Bathhouse roofs - Abanotubani, Tbilisi | © Rohan Cahill-Fleury
Bathhouse roofs - Abanotubani, Tbilisi | © Rohan Cahill-Fleury |
Photo of Rohan Cahill-Fleury
15 November 2017

In Abanotubani, the ancient district of Tbilisi, children climb on the domed bathhouse roofs, tour guides usher their groups towards the steaming river and backpackers snap pictures of the colourful façade of the Orbeliani Baths. But they weren’t the first people to discover the sulphur springs bubbling beneath the surface of Tbilisi, Georgia.

Roofs of Abanotubani, Tbilisi, Georgia |

Legend has it that, in the fifth century, King Vakhtang Gorgasali stumbled across the springs while hunting and was so impressed he built a city surrounding them. In fact, the name Tbilisi means ‘warm place’ in Georgian. His son, Dachi Ujarmeli would go on to make Tbilisi the capital of Georgia, moving it from nearby Mtskheta. Bathing in the sulphur springs would become a Tbilisi tradition for centuries to come.

Statue of King Vakhtang Gorgasali, Tbilisi, Georgia | Alexxx Malev/Flickr

Because of Tbilisi’s position on the Old Silk Road, bathing became a popular activity not only with locals but with people passing through the city on their journey between Asia and Europe. It is believed that in the 13th century, there were over 60 bathhouses in use. Nowadays, however, there are only around seven.

Perhaps the most noteworthy moment in the history of the baths was a visit from the poet Alexander Pushkin in 1829. A plaque on the entrance to the Orbeliani Baths shows a quote from Pushkin, where he describes the baths as ‘luxurious’. The bathhouse now has a room named the A. Pushkin Suite.

Pushkin quote on a bathhouse wall Tbilisi, Georgia |

During the Soviet era and in the early years of independence using the sulphur baths became more than just an opportunity for a luxury soak. Hard times and political turbulence resulted in the constant loss of electricity, heating and hot water.
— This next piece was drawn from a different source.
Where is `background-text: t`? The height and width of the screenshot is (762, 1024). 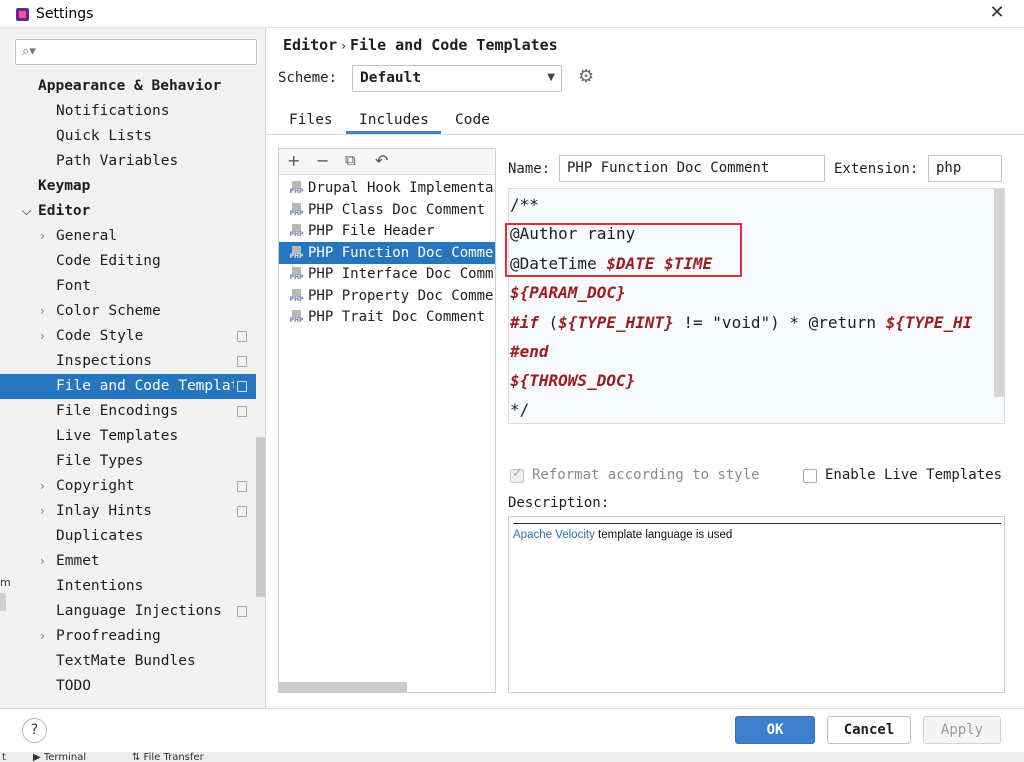
background-text: t is located at coordinates (4, 757).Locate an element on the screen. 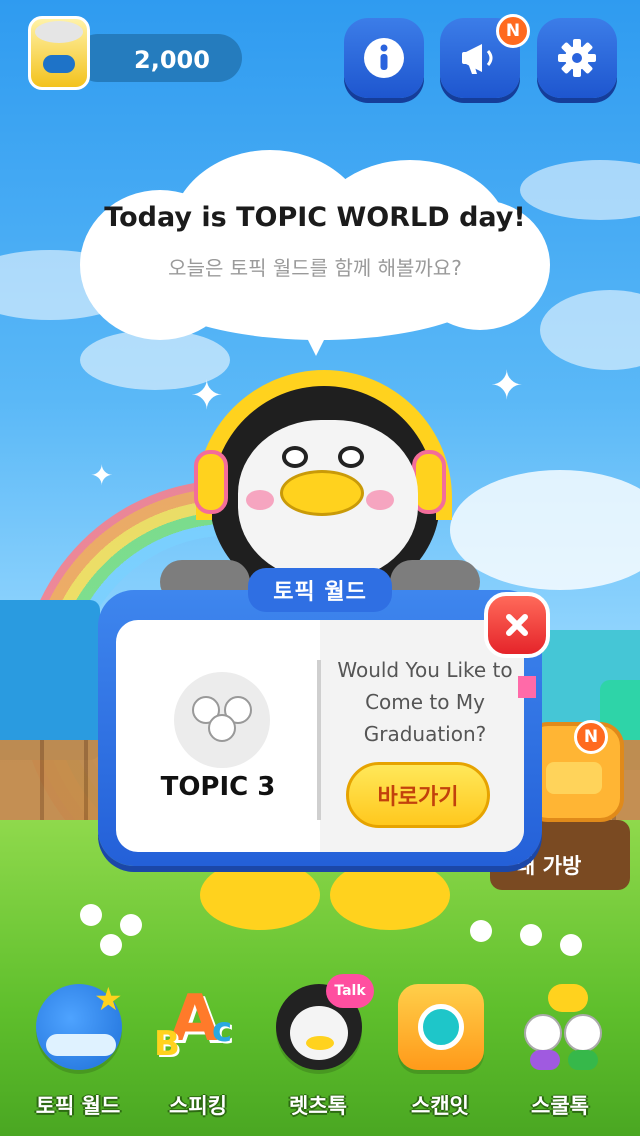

The springs were a natural source of warmth and a place where people could wash themselves during the harsh winters.

Another, fortunately extinct, tradition that took place in the baths is what was known as the ‘bride check’. Female family members of the groom would take the bride-to-be to the springs in order to establish she was still a virgin and to check for any signs of disease or defects.

Today the baths are still used by many locals, particularly the elderly who come to benefit from the healing properties of the sulphur. It is said to help in the treatment of eczema, arthritic pain and digestive problems.

Interior of Bathhouse No. 5 Tbilisi, Georgia | © Rohan Cahill-Fleury

Tourists are also keen to reap the benefits of sulphur bathing and partake in a tradition that’s been around for hundreds of years. Beneath the domes of the old town are a variety of rooms ranging from public baths to deluxe private suites, with a sauna, hot and cold pool and a room for relaxing with drinks. A visit to the Tbilisi sulphur baths is a great way to combine learning about the area’s history and culture with some relaxation time during your trip.